Google Material Design guidelines recommend to use Floating Action Buttons primarily for a promoted action. However, recently there seems to be a rather solid emerging trend to use these buttons for triggering transition between two or more views, which don't necessarily contain actions.


For example: Switch between two views


Is this a recommended UX practice?




Answer




There is excellent detail on the use of the floating action (or FAB) button in this talk from Google's Material Design Team (it provides much better detail than the Material Design documentation!):





About FAB's




  • FAB's are designed to stand out. They are colorful, raised, and grid-breaking. This is a deliberate use of cognitive dissonance to draw a user's attention.

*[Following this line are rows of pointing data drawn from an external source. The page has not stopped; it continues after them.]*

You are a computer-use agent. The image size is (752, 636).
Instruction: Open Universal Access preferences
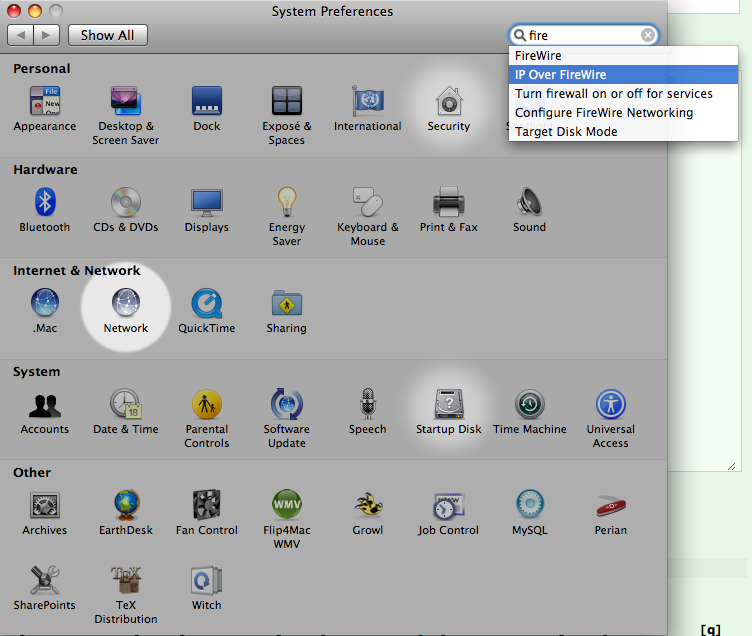(x=610, y=405)
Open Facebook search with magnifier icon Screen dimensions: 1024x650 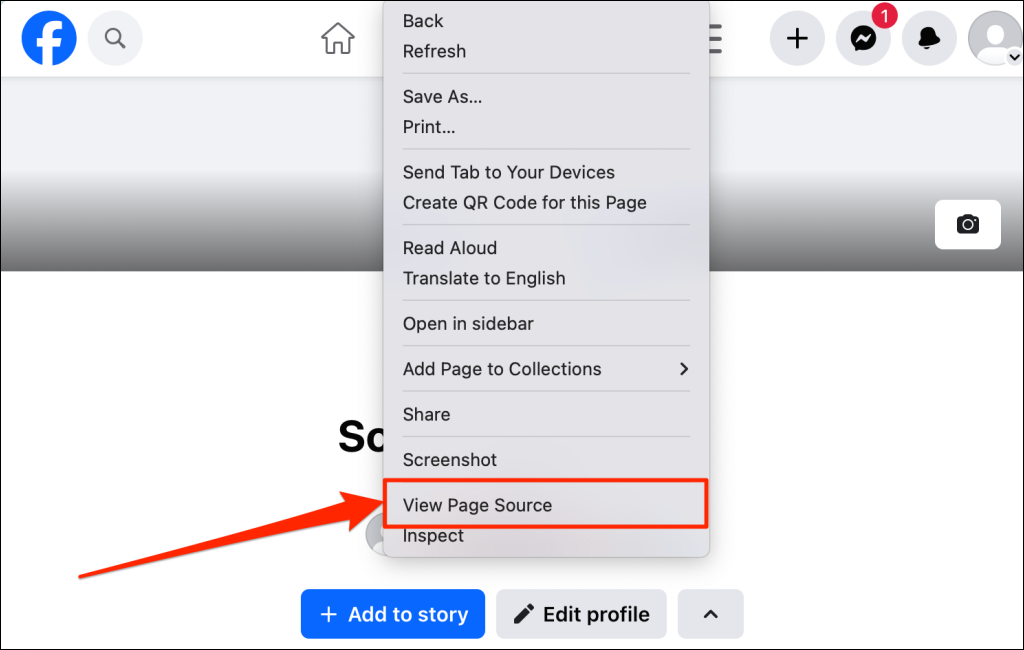115,39
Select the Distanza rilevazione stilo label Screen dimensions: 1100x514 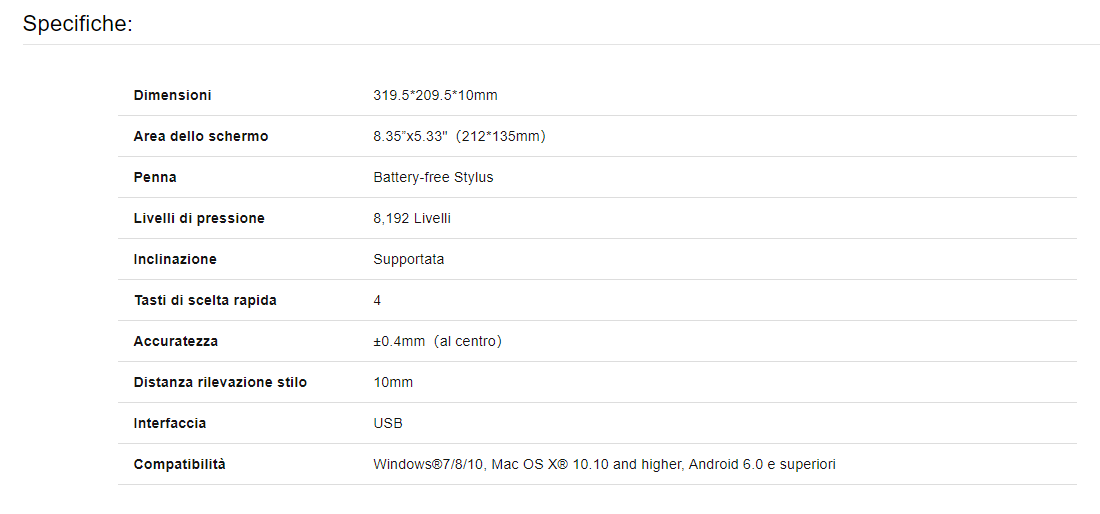point(220,382)
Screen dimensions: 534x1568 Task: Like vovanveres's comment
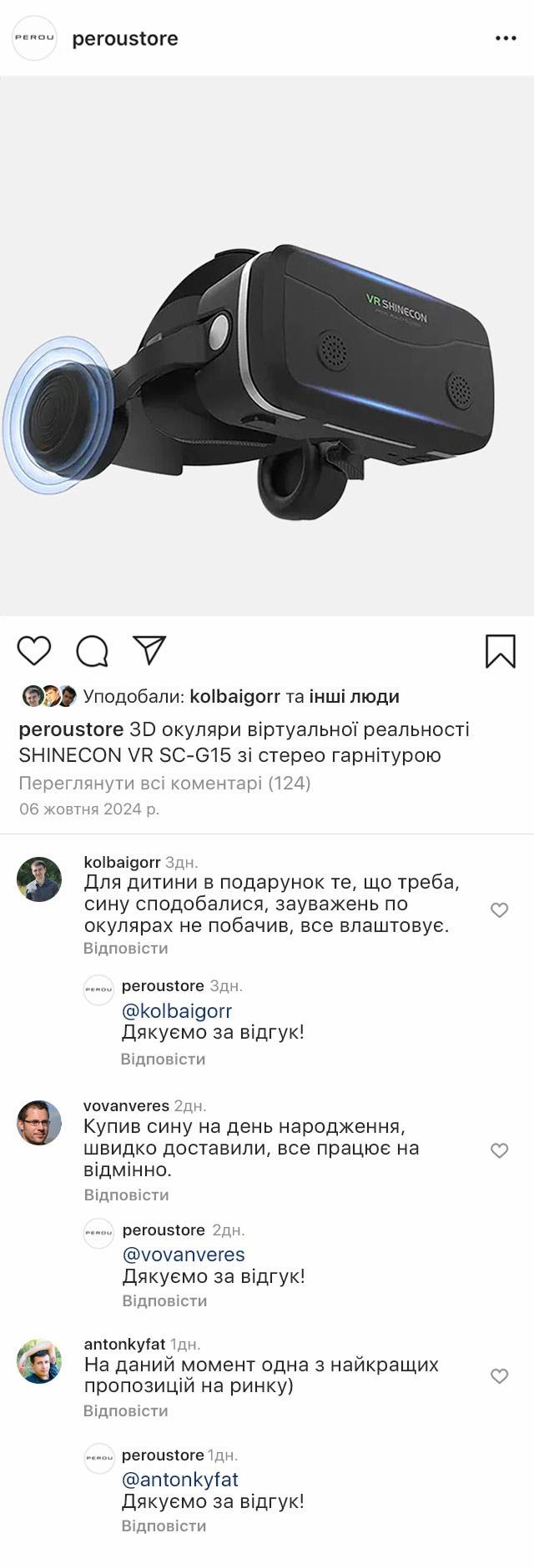[499, 1150]
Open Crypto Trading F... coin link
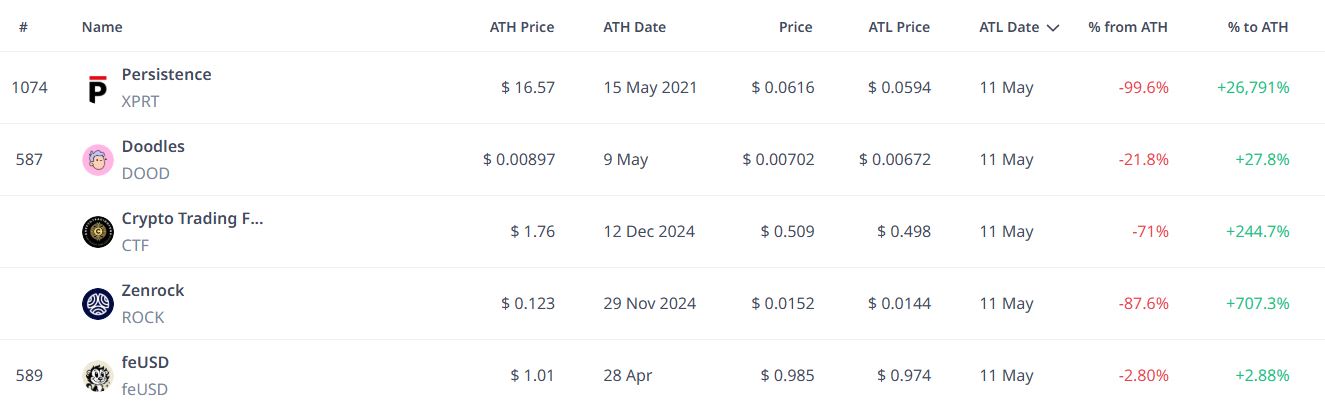Viewport: 1325px width, 411px height. 192,218
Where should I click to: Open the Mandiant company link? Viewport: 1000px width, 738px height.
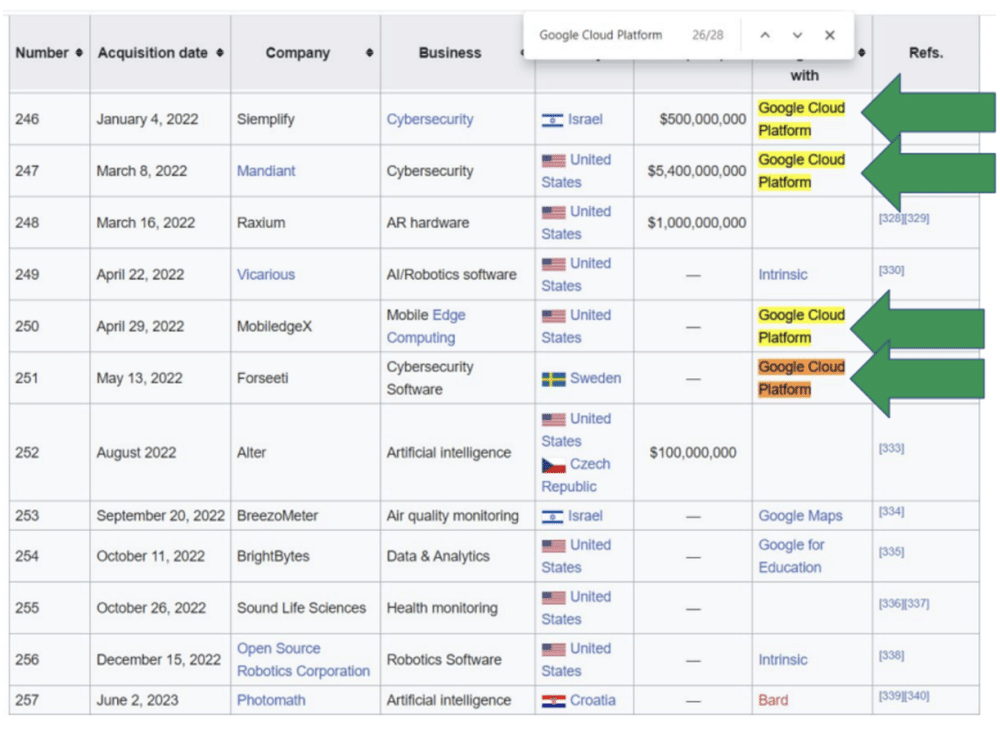(266, 171)
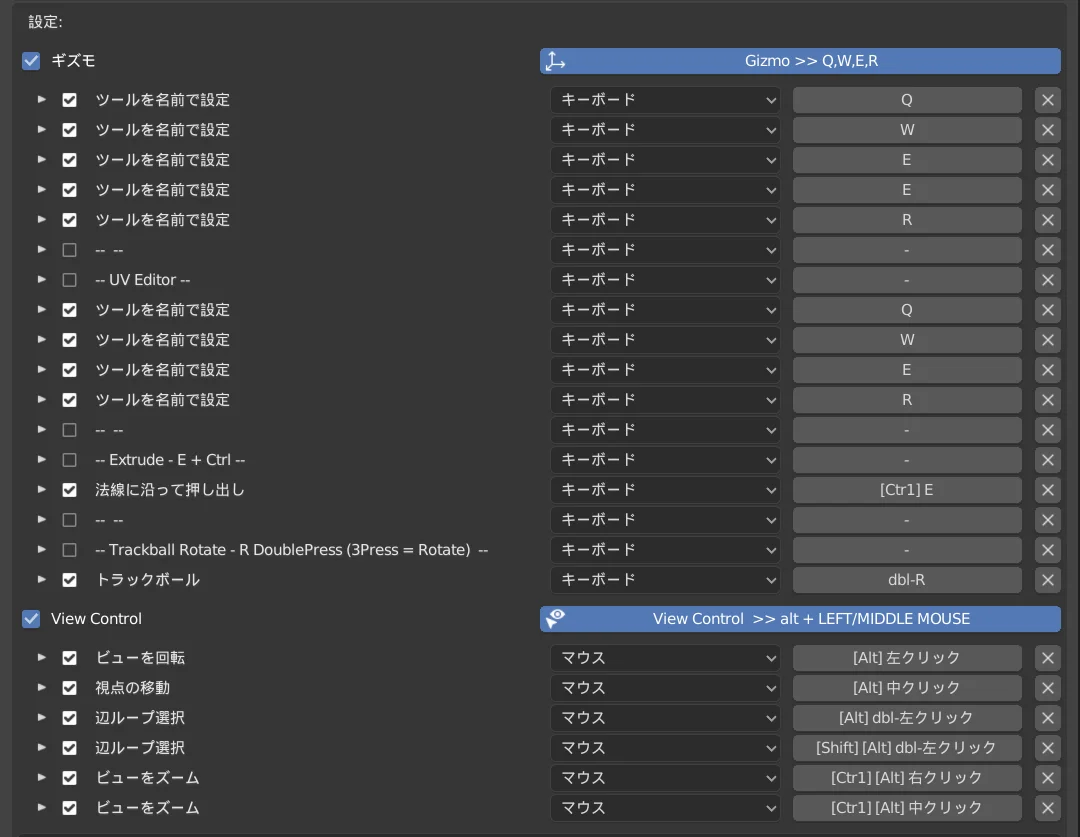The width and height of the screenshot is (1080, 837).
Task: Expand the 法線に沿って押し出し disclosure triangle
Action: 41,490
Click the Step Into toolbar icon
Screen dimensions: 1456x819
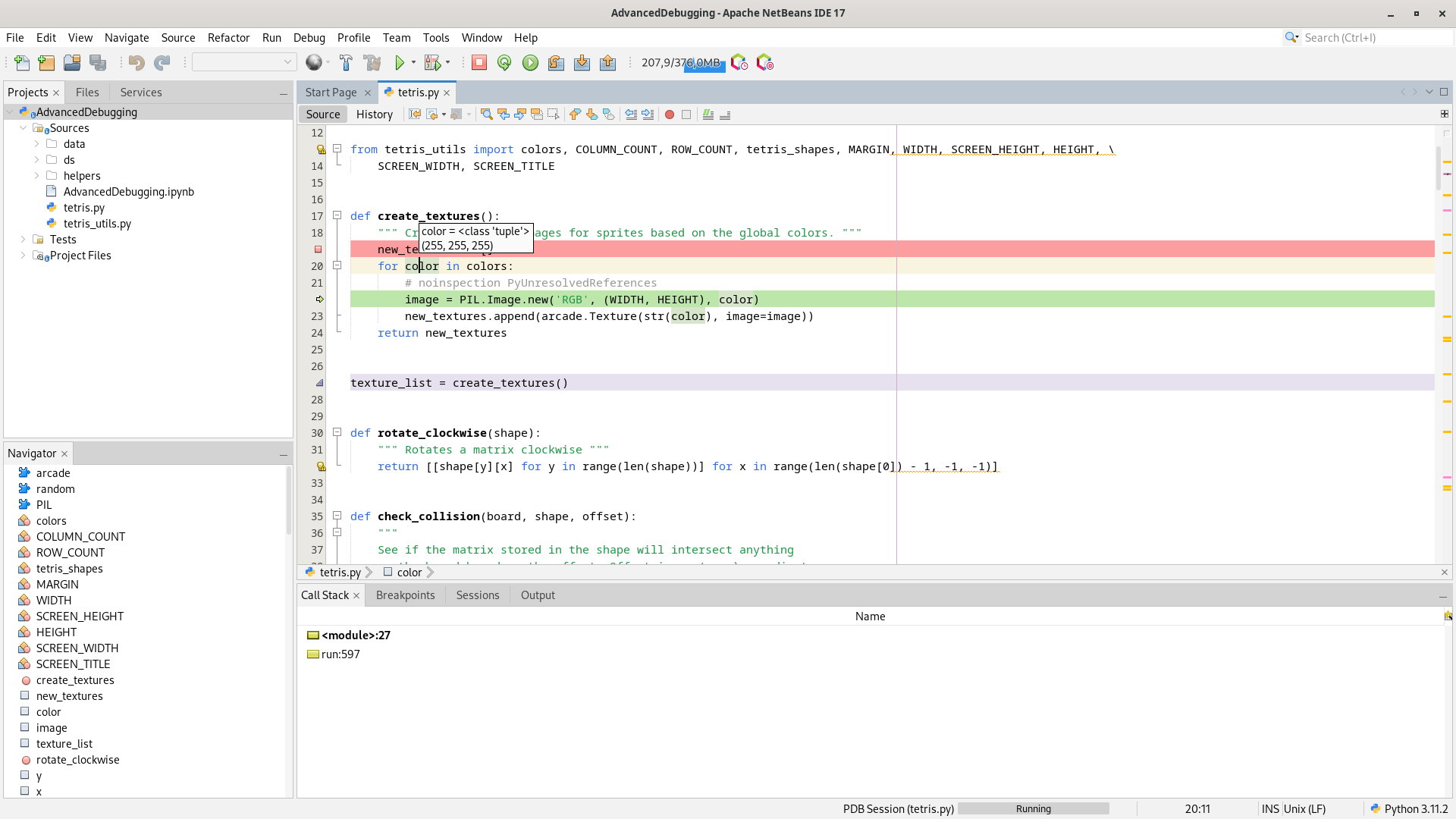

  • Because they are so prominent/intrusive, FAB's should be used once on a page or not at all. Google's Material Design team illustrates the relative frequency of different types of buttons:




enter image description here


Therefore...


FAB's are intended to be used for:




  • Hallmark actions that embody or signify the application itself. For example, a music app may have FAB that represents Play. An Instagram-like app might have a FAB that represents Take Photo. In both of these cases, the FAB represents a hallmark action that embodies what the app is about.





  • The primary action on the page. In both of the examples above, the Play and Take Photo buttons also represent the most common and important action on the page for the user.



    • Note that the most common action may not represent the most common task. For example, in a calendar app, 80% of users may open the app to review calendar entries. But since that doesn't involve an action (other than scrolling), there is no need for a button for this task. Here, the most common action might be to create a calendar entry, so a designer could legitimately show a + FAB to create an entry.




Both of these guidelines are from the Material Design specification itself.





What does this mean for views?


A FAB can certainly represent a view change. The key question is: does that view trigger represent a hallmark and/or primary action for the page?.


For the nice example you provided, the answer is probably no, since it looks like a case of poor design:



  • The title of the page is The Current Chart, but the page doesn't actually show the chart until the user clicks the FAB, which is terrible, anti-pattern design (the designing is making the user do work just to see the primary point of the page!)